Evidence Presented by Ms. Levy-Yurista

1. Ms. Levy-Yurista

Ms. Levy-Yurista testified twice, once when called as an adverse witness by Buyers, and again in her own case. Ms. Levy-Yurista related that, after practicing law in Israel, she moved to the United States where she "made [a] living renovating house[s] and selling them" for a profit with Mr. Lagziel. She and Mr. Lagziel "flipped" approximately seven houses together and owned four condominiums in Maryland. In February 2016, she and Mr. Lagziel purchased the Property on Potomac Avenue for $348,000. With respect to the July 2017 flood that Mr. Szabo described, Ms. Levy-Yurista admitted she "kn[e]w about a water incident that Ilan conveyed to me" but believed Mr. Lagziel "addressed the problem." Ms. Levy-Yurista denied, among other things, actual knowledge of the August 2017 incident. She explained that she never disclosed the July 2017 water incident to Buyers "[b]ecause there [was] no evidence of leaks or moisture . . . at the time I signed the contract" as it had been "nine full months" since the last water incident.

2. Basement Solutions

Ms. Levy-Yurista called Michael Bartkowiak from Basement Solutions, LLC, to testify about the waterproofing work done on the Property prior to the sale. Mr. Bartkowiak explained that, in 2018, at the bequest of the Homeowners, Basement Solutions visited the Property twice, installing window-well drains and a sump pump to address the water intrusion. The work done by Basement Solutions was under warranty; however, Mr. Bartkowiak testified that Buyers did not contact him regarding the work done or the warranty.

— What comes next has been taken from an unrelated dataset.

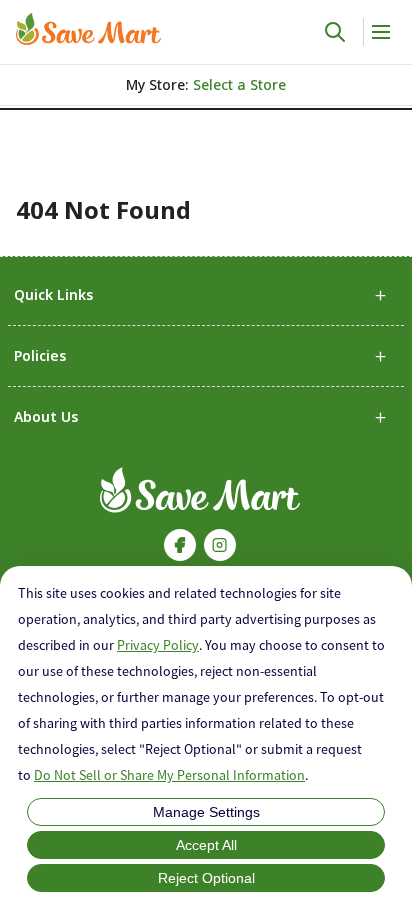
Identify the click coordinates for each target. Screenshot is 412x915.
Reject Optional (206, 878)
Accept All (206, 845)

At the close of the trial on March 2, 2022, Ms. Levy-Yurista renewed her motion for judgment, reiterating her argument that Buyers failed to prove damages because no evidence of the Property's actual value at the time of purchase or its diminution in value was introduced at trial. The court denied the motion. Still, during closing arguments, Ms. Levy-Yurista pressed that Buyers failed to show an actual injury or loss by any legally accepted measure of damages-i.e., the "out-of-pocket" and "benefit-of-the-bargain" tests referenced in Hall v. Lovell Regency Homes Ltd. P'ship, 121 Md.App. 1 (1998). Buyers argued that they suffered a "compensable injury in the form of what it cost to remediate the flooding condition" and presented "ample testimony as to what these repair damages are." At the close of arguments, the court took the matter under advisement.

The Court's Ruling

On April 13, 2022, the judge issued a comprehensive and detailed oral ruling (spanning 45 pages of transcript) from the bench. First, the court found both Ms. Levy-Yurista and Mr. Lagziel liable for fraud and negligent misrepresentation. Specifically, the court found that the Homeowners "had actual knowledge as to the issues with the water in the basement and as such [] made a false statement of material fact" or "concealed a material fact that was required to be disclosed." The court determined that the Homeowners "made these statements with the intent that the [Buyers] would rely on those statements." With respect to Buyers' claim under the CPA, the court found that the Homeowners "made a false and misleading oral and written statement that had the capacity, tendency, or effect of deceiving or misleading" and held them liable under the Act.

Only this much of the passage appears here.